We have just seen in the latter example that the output of a script can be a
vector layer (`##output=output vector`). In the previous example, `>comps`
indicated to the Processing Toolkit that the object `comps` had to be shown
to the user as text in a dedicated output window. A third possibility is
to display the output as a plot, using the `##showplots` directive
as follows:

.. code-block:: r

    ##Vector processing=group
    ##showplots
    ##Layer=vector
    ##Field=Field Layer
    ##Unit=String
    boxplot(Layer[[Field]], main="BOXPLOT", xlab=paste(Field), ylab=paste(Unit))


.. _fig-boxplotDialog:

.. figure:: images/boxplotDialog.png
    :align: center
    :scale: 60%

    Boxplot Dialog Window

When the script is executed, the dialog shown in :numref:`fig-boxplotDialog` allows
the user select one of the available layers, then one of its fields.

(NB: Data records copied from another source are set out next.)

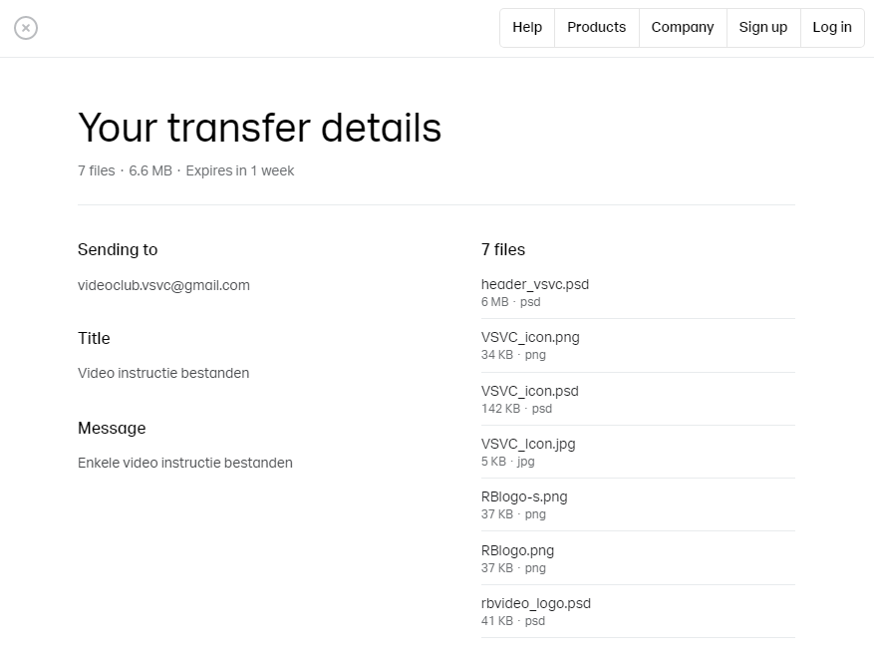Click the Sign up button

pos(763,27)
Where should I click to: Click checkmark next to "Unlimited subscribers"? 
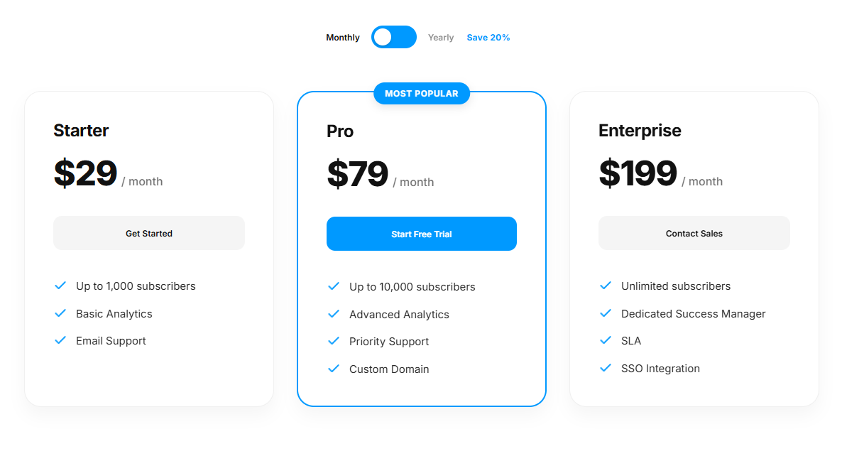click(x=606, y=286)
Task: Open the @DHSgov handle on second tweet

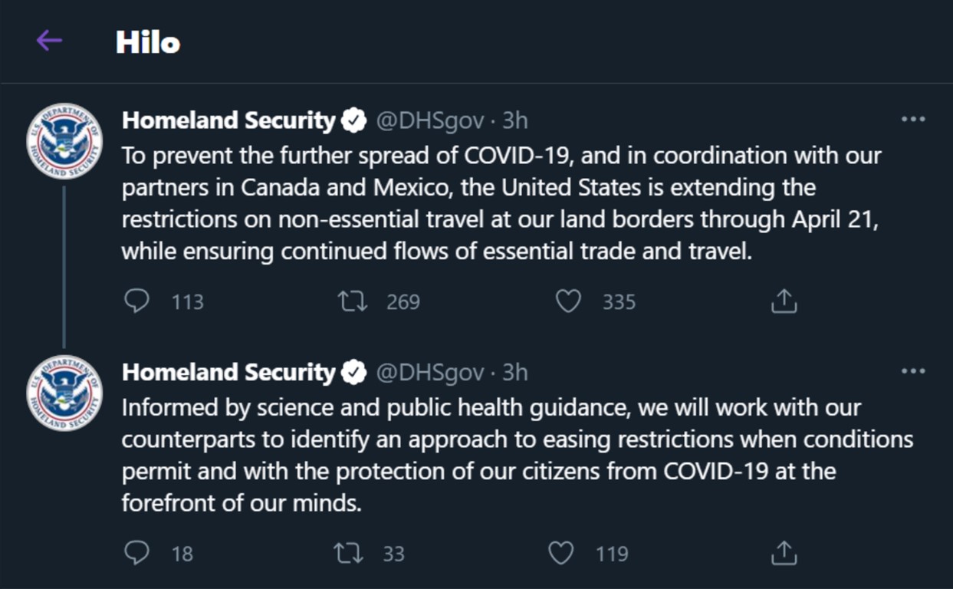Action: pos(430,372)
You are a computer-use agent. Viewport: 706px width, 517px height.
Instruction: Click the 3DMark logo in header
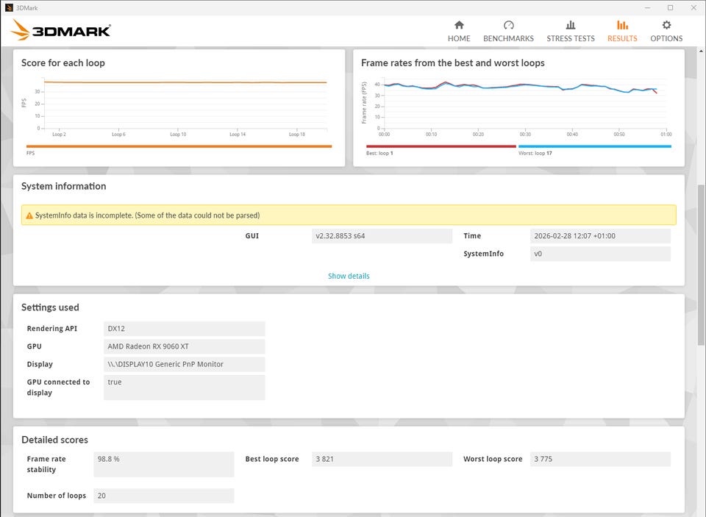pyautogui.click(x=62, y=30)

In the
:guilabel:`Unit` text field, the user can write the measurement unit to be displayed in
the y label in the plot.  By pressing :guilabel:`Run`, R is started, running the
`boxplot` function on the selected data and setting the plot labels accordingly
(see :numref:`fig-boxplotOutput`).

.. _fig-boxplotOutput:

.. figure:: images/boxplotOutput.png
    :align: center
    :scale: 60%

    Boxplot Output Window